Das ginge alles nicht so einfach, wenn es cate nicht gäbe. Klar: Wir könnten das alles manuell machen, mit zahlreichen Anwendungen, selbst erstellten E-Mail-Verteilern und dergleichen. Aber viel einfacher ist es natürlich, den Versand an die richtigen Adressaten automatisiert durchzuführen, was durch die in der LVM-AkadeMe abgebildete Organisationsstruktur möglich wird. Die wird sogar jede Nacht aktualisiert. Da muss ich mich um nichts kümmern.
Wie lief der Wechsel vom ehemaligen ins aktuelle System ab?
Wir sind auf CaT zugegangen, weil wir dieses letzte, verbliebene Satellitensystem gern ablösen wollten. Wir haben dann einen ganztägigen Workshop mit den Verantwortlichen bei LVM und CaT abgehalten, in dessen Rahmen wir auf Basis unseres Altsystems ausführlich den damaligen Prozess dargestellt haben. Die Kollegen von CaT haben fleißig mitgeschrieben, mitgedacht und hatten dann recht schnell erste Lösungsansätze, wie sich das mit schon vorhandenen cate-Mitteln umsetzen lassen könnte.

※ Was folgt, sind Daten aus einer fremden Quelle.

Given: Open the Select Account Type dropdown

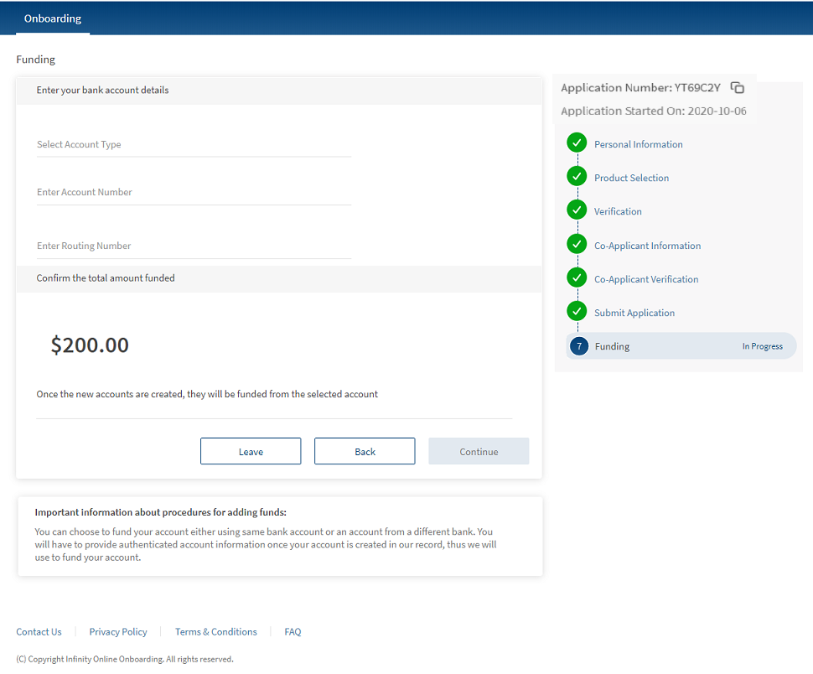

Am Ende des Tages war quasi eine Vision davon entstanden, von welchen vorhandenen cate-Funktionen ausgehend man vereinzelte Erweiterungen erstellen könnte. Da kam dann schnell ein Grobkonzept von CaT, in dem bereits ein Weg abgebildet war, wie die Umsetzung aussehen könnte. Das Konzept hat dann zwei, drei Schleifen gedreht, dann wurden die Erweiterungen eingebaut und zum Jahreswechsel konnten wir – wie geplant – den Systemwechsel im laufenden Betrieb durchführen. Dabei sind keine existierenden Funktionen weggefallen, wir haben verglichen mit dem Altsystem sogar noch Funktionen hinzubekommen, beispielsweise ein Rollenmanagement für das Lernenden-Feedback.
Welche Schritte wollen Sie mit cate perspektivisch als nächstes gehen?
Aktuell sprechen wir mit CaT darüber, wie sich die Tests für Quereinsteiger, die man in der LVM-AkadeMe zur Vorbereitung auf Trainings erstellen kann, noch stärker an der IHK-Logik für Versicherungsfachleute orientieren können. Ich bin mir nicht sicher, ob das tatsächlich unser nächster gemeinsamer Schritt sein wird – aber so viel: Der gemeinsame Weg von LVM und CaT ist noch lange nicht zu Ende.
Herr Schellert, vielen Dank für das Gespräch!